[Stored data entries]
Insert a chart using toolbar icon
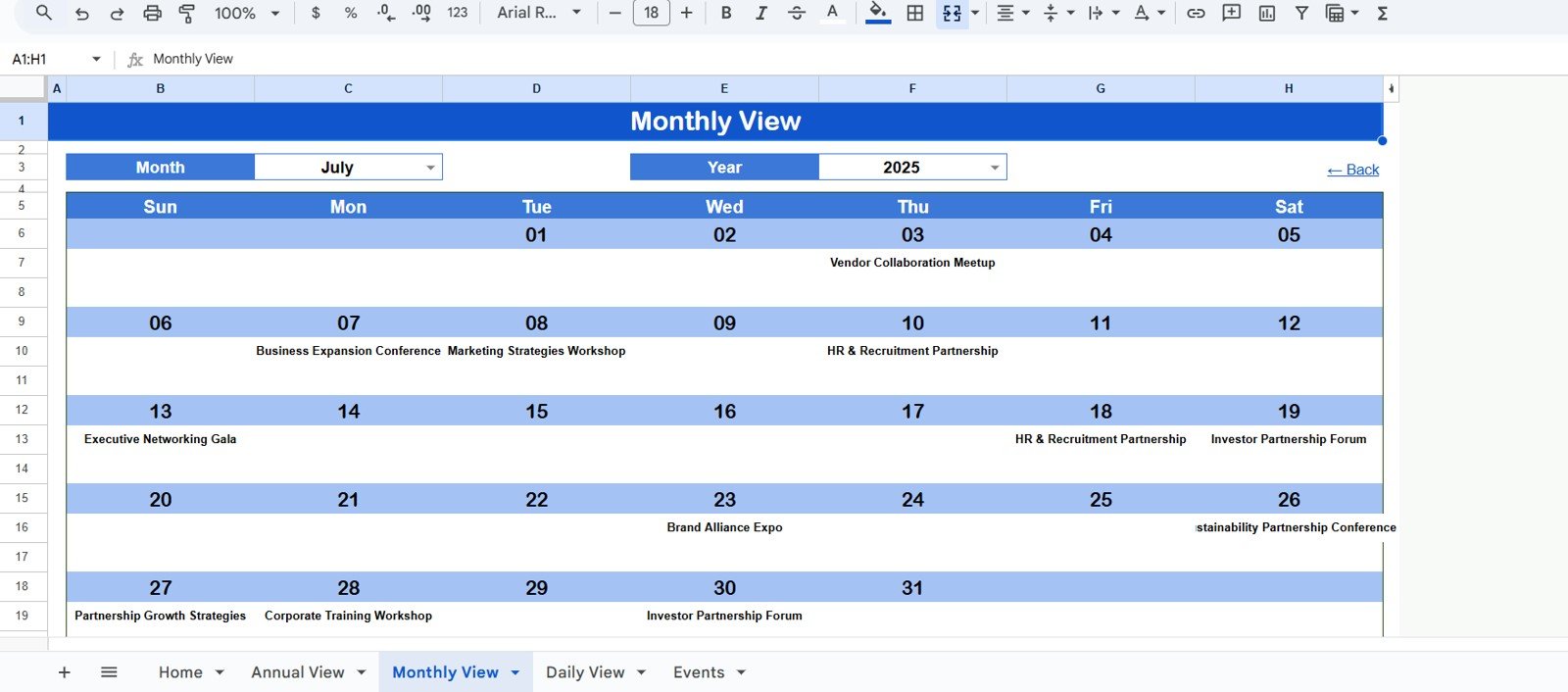Screen dimensions: 1568x692 coord(1266,13)
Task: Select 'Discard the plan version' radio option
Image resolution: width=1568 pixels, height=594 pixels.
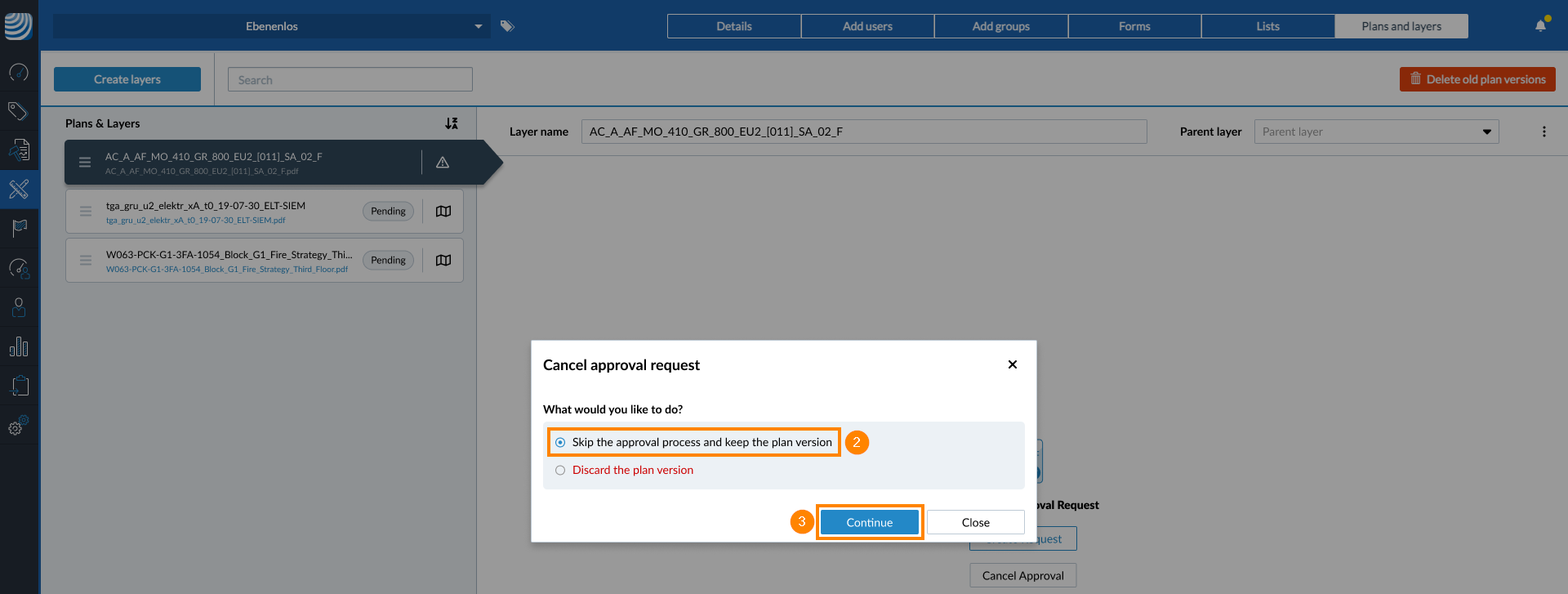Action: (x=560, y=471)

## [GIVEN PROBLEM]
Reproduce the material starting at the line containing "Task: Select 'Discard" and ending at the last line of the material, keeping every line in full but shifting each coordinate value in the answers up by 101. Leave the pictures out of your answer.

## [WORKED SOLUTION]
Task: Select 'Discard the plan version' radio option
Image resolution: width=1568 pixels, height=594 pixels.
Action: (x=661, y=572)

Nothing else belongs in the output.